[Exercise objective]
Pictures do not belong in the copy. Output exactly the lines from the one containing "This screenshot has height=460, width=427." to the end of the listing below.

[Records supplied]
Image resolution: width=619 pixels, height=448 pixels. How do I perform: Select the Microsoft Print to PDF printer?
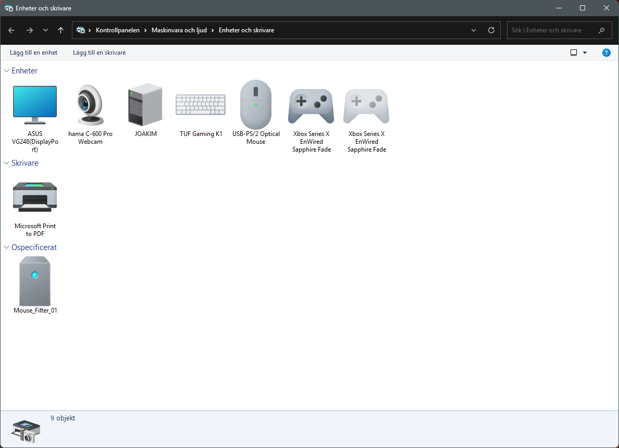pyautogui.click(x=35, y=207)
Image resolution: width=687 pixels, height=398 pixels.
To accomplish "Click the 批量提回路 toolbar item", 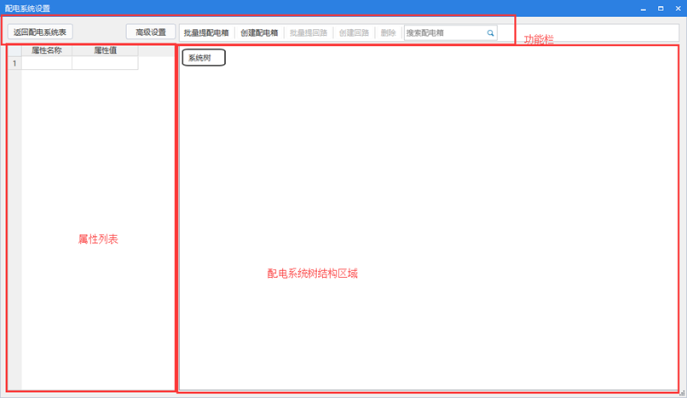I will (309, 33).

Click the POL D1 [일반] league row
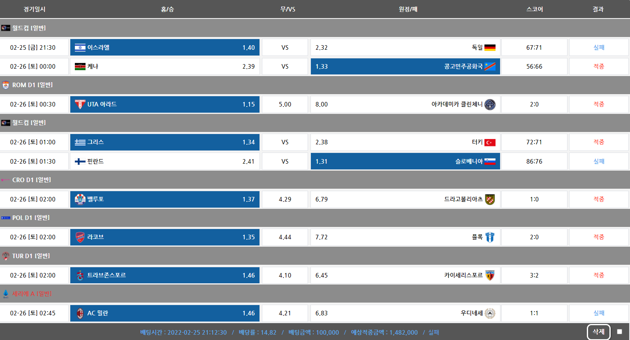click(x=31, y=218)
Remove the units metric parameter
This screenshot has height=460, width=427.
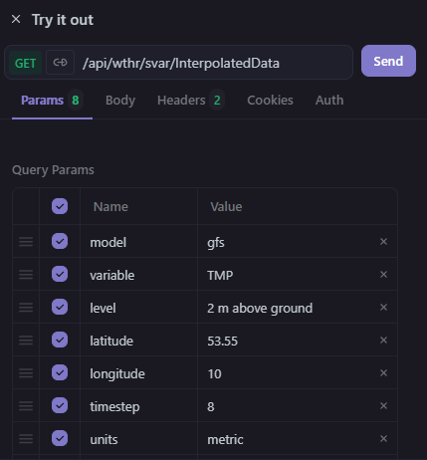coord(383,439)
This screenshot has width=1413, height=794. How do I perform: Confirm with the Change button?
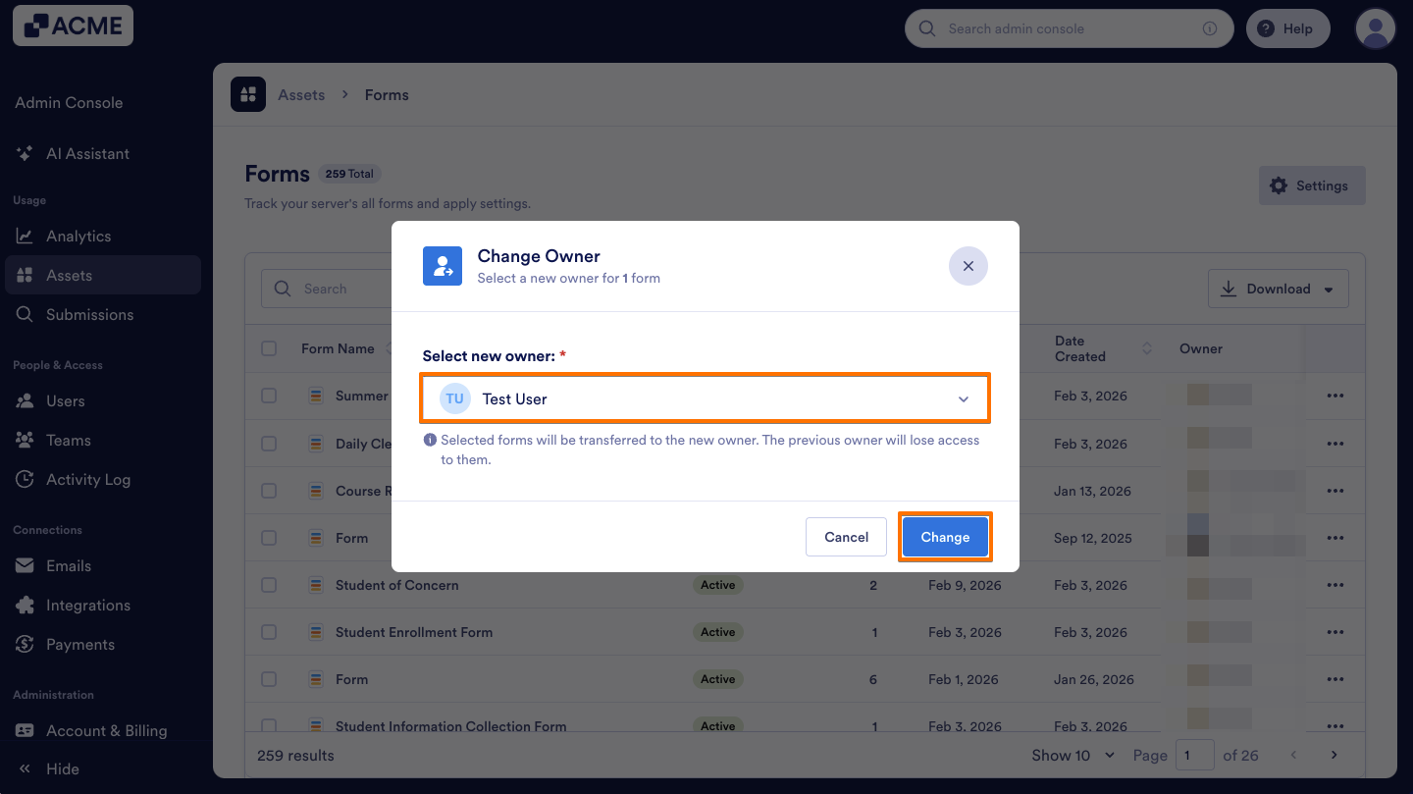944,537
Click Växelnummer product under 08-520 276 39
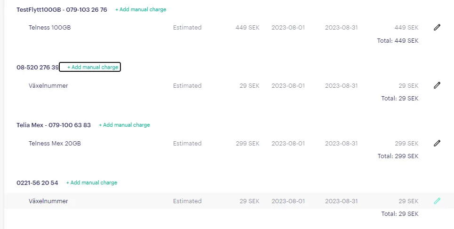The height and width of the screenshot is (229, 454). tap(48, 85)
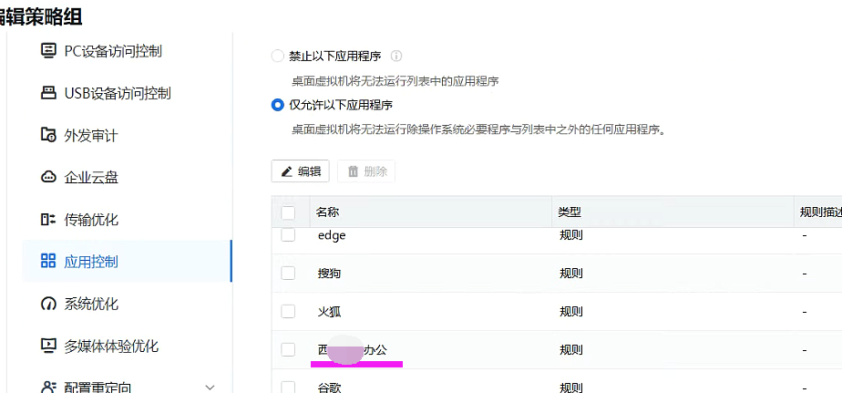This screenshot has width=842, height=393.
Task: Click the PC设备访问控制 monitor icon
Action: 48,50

[Answer]
This screenshot has height=460, width=427.
coord(383,439)
This screenshot has width=1413, height=794. How do I perform: Confirm with the Change button?
944,537
Click Växelnummer product under 08-520 276 39
The height and width of the screenshot is (229, 454). tap(48, 85)
This screenshot has width=842, height=393.
Task: Click the PC设备访问控制 monitor icon
Action: 48,50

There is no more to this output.